Finfish being identified
We’re always being told about the abundant animal and plant life in Belize, but getting the specifics isn’t all that easy. To get a more accurate picture of the types of fish in Belizeans waters scientists and volunteers have undertaken an ambitious project being sponsored by a variety of local and foreign agencies. News Five was at SJC for the facts on finfish.
“We in fish every day. We get things messier than that.”
Janelle Chanona
The biology lab at Saint John’s College usually smells like old bones and dust but for the past five days, it smelt really fishy.
During the last six months Belizean biologists and volunteers have been collecting over a hundred and fifty different species of fish. They hit the high seas, braved the fish markets and trekked through tangled mangroves, looking for any fish with fins. Last Friday they were joined by ichthyologists or “fish scientists” from as far away as Russia, Australia and South Africa who came to help them revise a twenty year old field guide of all the fishes in the Caribbean.
Kent Carpenter, Project Director
“We’ve learnt a lot about since the last twenty years about the fishes in the Caribbean and the experts have gone to a lot of trouble to revise certain families, certain genres, certain groups, and this information is now going to be put into the revised edition.”
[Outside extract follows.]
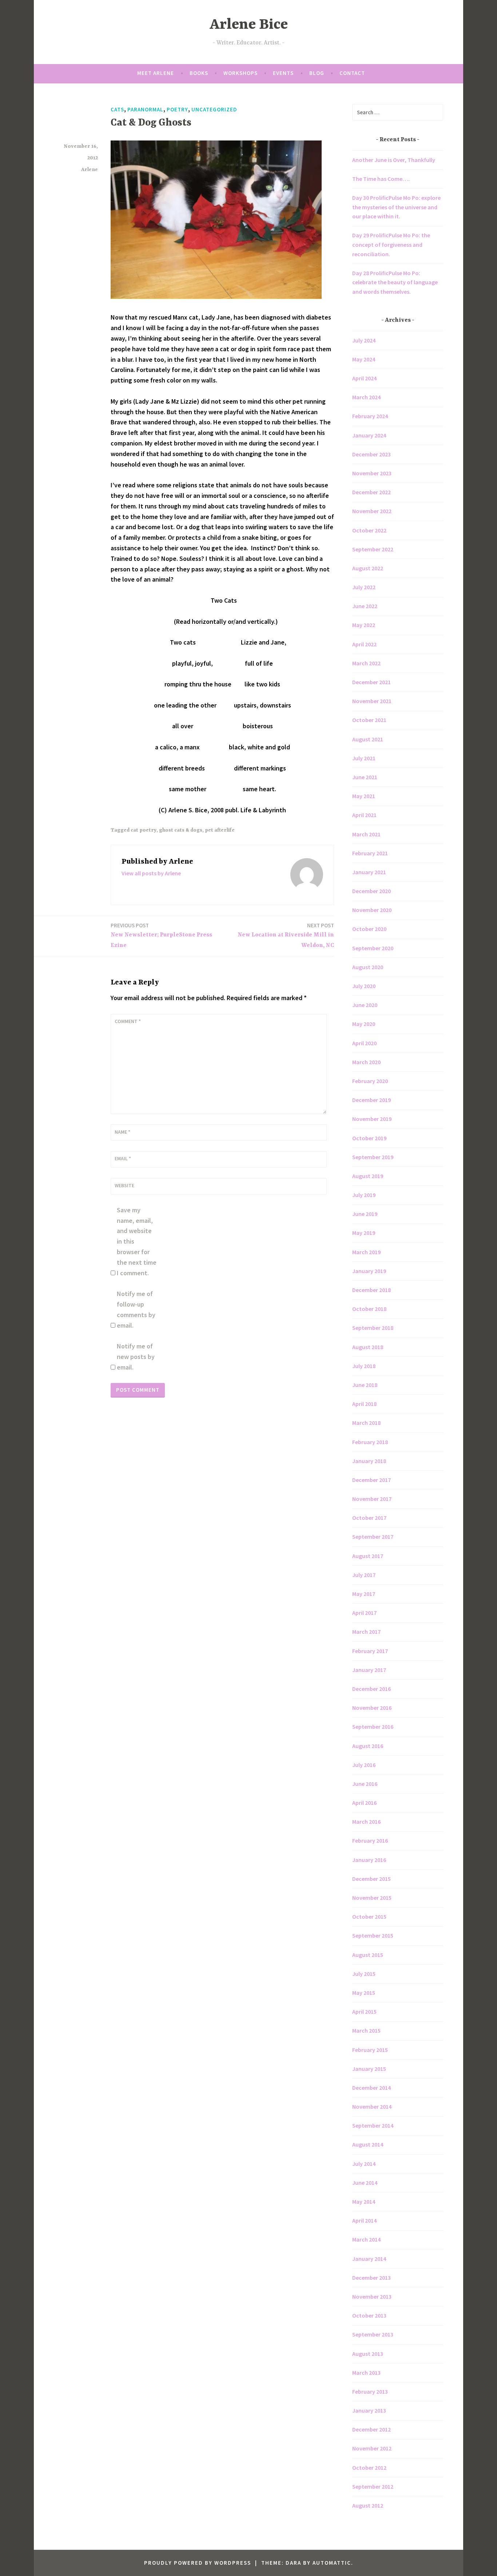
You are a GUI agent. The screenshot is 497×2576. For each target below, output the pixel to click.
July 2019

The revised edition will also have some new additions.
Kent Carpenter
“We’re finding species that so far have not officially been recorded from Belize and this morning we got some very interesting news, it seems there’s one new species of fish which has been found specifically during the pre-workshop collecting for this so we have a new toadfish.”
The toadfish and the rest of the collection are going to remain in Belize. The location or curator for the collection has not been decided yet. Most of the information collected here will be transferred to database called Fishbase, which anyone can access through the Fisheries Department.
The project is being sponsored by the Food and Agriculture Organization of the United Nations and the International Centre for Living Aquatic Resources Management, the CARICOM Fisheries Unit, Saint John’s College and the Fisheries Department. The closing ceremonies for the project will be held at the Belize Biltmore Plaza Hotel tomorrow.